Some of the PPs are saying they'd like their children to sleep with as few as a couple people or have couple serious relationships before marriage. That makes me think about everything I would have missed out on if I stopped after my first two sexual relationships.

I learned some thing about myself or about sex from almost all of them: one was limp in bed but an amazing kisser, one or two were kind of kinky, with one I had amazing physical chemistry with but he turned out kind of nuts so I learned not to fall in love with the physical chemistry, one could spends hours going down on me and thus taught me something about how far someone will go to show me pleasure, one introduced me to amazing anal sex, I learned to love giving blowjobs with another ......
Anonymous
Practice makes perfect, people!
Anonymous
I am an Indian mom. I hope my daughter views having sex as a something that requires serious thinking. I have an open dialog with her about the pros and cons about having sexual partners and she knows that I do not hold the view that virginity for the sake of virginity is important.

If I was shown evidence that having tons of sexual partners actually allowed people to be mature and smart about picking up life-partners, I would perhaps change my mind. However, I see that having prior relationships do not make people more mature about their marriages. So, except for physical gratification I do not see the point of pre-marital sex.

In any case, I think school is too young. Maybe early 20s or when they are on a clear career path?
Anonymous
Ah, now I see. OP is the douche in the older men thread bitching about women being sluts. Have fun with your hand.
Anonymous
Anonymous wrote:As for myself, I've slept with about 11-12 people, including my husband. I started around 16yo (the norm among my friends) and nowI'm 36yo.

Some of the PPs are saying they'd like their children to sleep with as few as a couple people or have couple serious relationships before marriage. That makes me think about everything I would have missed out on if I stopped after my first two sexual relationships.

I learned some thing about myself or about sex from almost all of them: one was limp in bed but an amazing kisser, one or two were kind of kinky, with one I had amazing physical chemistry with but he turned out kind of nuts so I learned not to fall in love with the physical chemistry, one could spends hours going down on me and thus taught me something about how far someone will go to show me pleasure, one introduced me to amazing anal sex, I learned to love giving blowjobs with another ......


11-12 isn't much i dont think.

Anonymous
My best advice is the rule I followed for myself. Don't sleep with anyone who can't support the lifestyle you want for yourself or for an oops baby.
Anonymous
Anonymous wrote:A range of 2 to 8.


Agree, starting in college, not high school. Same for DS.
Anonymous
Anonymous wrote:My best advice is the rule I followed for myself. Don't sleep with anyone who can't support the lifestyle you want for yourself or for an oops baby.


Yuck!
Anonymous
Anonymous wrote:
Anonymous wrote:The problem with OP is that he wants to attach value to the number of sexual partners. That is immoral and you should be ashamed of trying to associate the two, not proud.

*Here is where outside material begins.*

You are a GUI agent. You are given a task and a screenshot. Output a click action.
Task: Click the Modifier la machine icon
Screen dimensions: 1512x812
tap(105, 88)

Don't try to peddle your faults. It's not normal. You seriously need therapy.


and what value do you think i'm trying to ascribe to a number?



Reread your posts. The language you choose is telling.
Anonymous
I don't think 17 is too young to begin exploring relationships.
Anonymous
Anonymous wrote:
Anonymous wrote:Never thought about a number. I teach my kids (boys and girls) that casual sex is often more headache than it's worth, and that our family values include being in love and in a monogamous relationship before having sex. I guess I assumed they'd each have two or three serious relationships before marrying.


so like 2-4 partners?


I don't care about a number though. So I can't concretely assign one. I'd be dishonest if I did.